Every record below, from first to last, should be copied exactly; leave the pictures out.
+++ INFORMATION GIVEN +++
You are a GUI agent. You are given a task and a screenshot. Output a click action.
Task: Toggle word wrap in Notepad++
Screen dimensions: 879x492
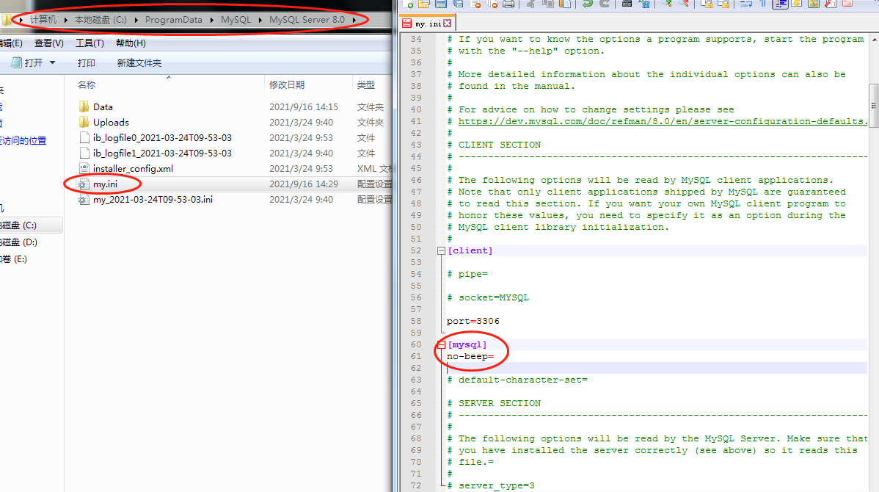(747, 5)
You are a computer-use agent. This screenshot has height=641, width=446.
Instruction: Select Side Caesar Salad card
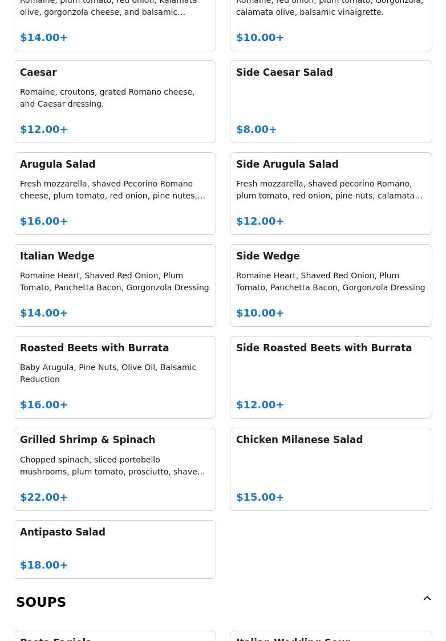coord(331,102)
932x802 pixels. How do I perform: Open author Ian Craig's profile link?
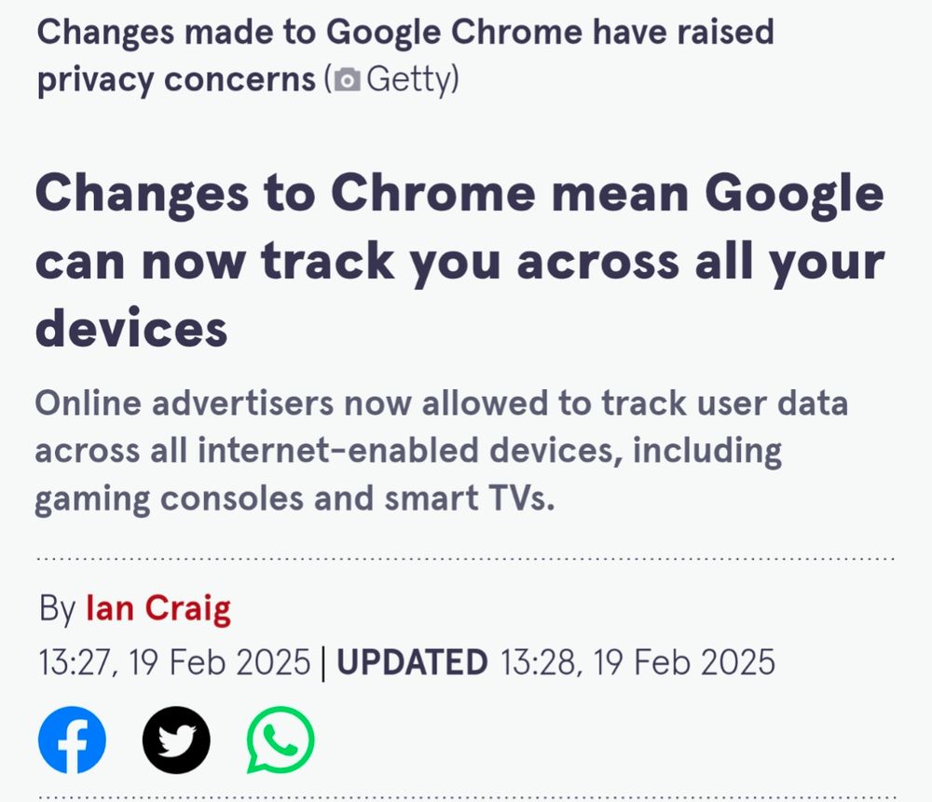click(x=158, y=608)
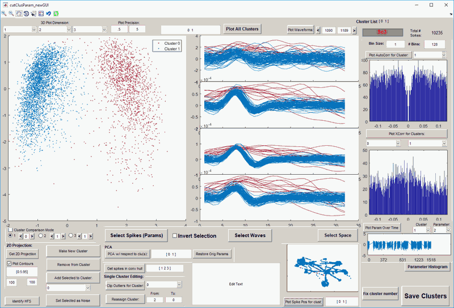
Task: Select the Zoom Out magnifier tool
Action: pos(12,13)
+++
» TASK RESULT
You are a GUI agent. You are given a task and a screenshot. Output a click action.
Task: Toggle word wrap in Notepad++
Screen dimensions: 879x492
(747, 5)
You are a computer-use agent. This screenshot has height=641, width=446.
Instruction: Select Side Caesar Salad card
coord(331,102)
932x802 pixels. How do I perform: Open author Ian Craig's profile link?
click(x=158, y=608)
Task: Select the Zoom Out magnifier tool
Action: pos(12,13)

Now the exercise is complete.